Discussion: The victim’s loose winter clothing and long hair were caught in the PTO. This led to his body being wrapped around the transmission line. All workers should be made aware of these hazards and take appropriate precautions. Unrestrained long hair places employees at increased risk to PTO hazards. Long hair should be contained (caps, nets, etc.) so that capture by rotating machinery or nip points is prevented. Clothing should be free of flaps and other potential grab points for machinery. Most important, workers should avoid exposure to rotating machinery or nip points, and have qualified mechanics repair trucks, including transmissions and PTO’s.
Recommendation #3: Employers should ensure that a written hazard communication program is developed which clearly outlines potential work hazards and processes, as well as preventive recommendations.
Discussion: Although a stated policy existed that would have prevented this fatality, no formalized written hazard communication program existed. Such a program should be developed that highlights the dangers of PTO’s, as well as other hazardous machinery and parts. This policy should clearly differentiate the duties of drivers and mechanics. Drivers should be prohibited from repairing jammed transmission linkages, "speed shifting", and other hazardous practices. This policy should be coordinated with a hazard-specific training program for all existing and new drivers.

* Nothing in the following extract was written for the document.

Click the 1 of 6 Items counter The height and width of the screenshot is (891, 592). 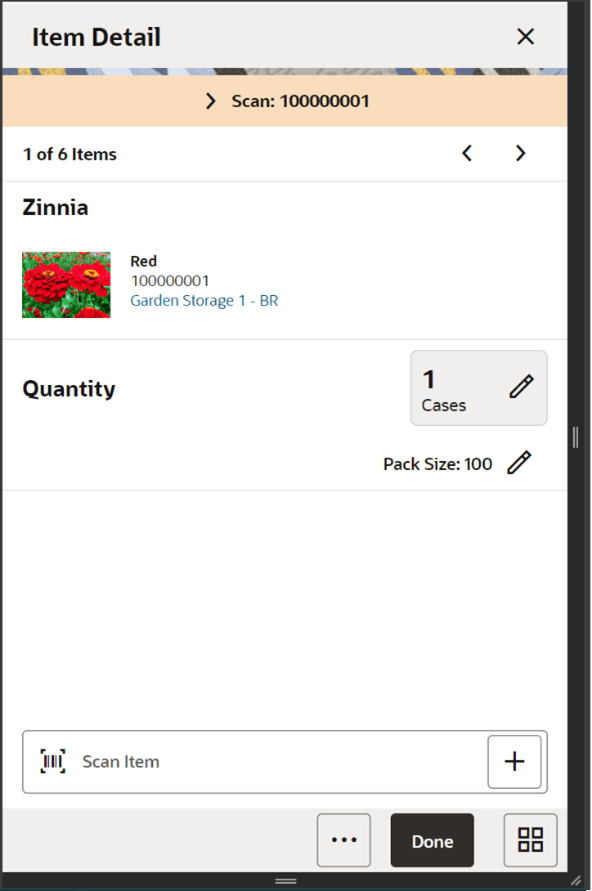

Recommendation #4: Employers should ensure that an employee safety training program is developed and conducted on an ongoing basis, using relevant safety information for the work processes carried out.
Discussion: A hazard-specific training program (as described in Recommendation 1) should be developed. In addition, ongoing hazard recognition and evaluation should be conducted. When new hazards are recognized, effective preventive measures should be included in a formalized safety training plan. This training should be ongoing, and should be a requirement for journeyman workers as well as for new workers and trainees. The safety training program should be supplemented with regular safety meetings, in which current project safety issues and long-term safety topics are discussed. One individual should be given primary responsibility for conducting safety activities, and should receive full support for these activities from company officials.
Recommendation #5: Consideration should be given to engineering machine guards for truck power take-offs.
Discussion: Currently, the model of truck involved in the incident does not have any machine guarding for the PTO. Consideration should be given to developing a machine guard that would prevent inadvertent contact with moving parts of the PTO. Although the primary prevention strategy for this fatality should be separating drivers from the hazard by eliminating unnecessary exposures, machine guarding would provide an added level of protection for mechanics, who cannot entirely avoid exposure to PTO’s. A simple metal covering could act as an effective shield for exposed parts of the PTO, thereby reducing the potential for PTO-related injuries to truck mechanics.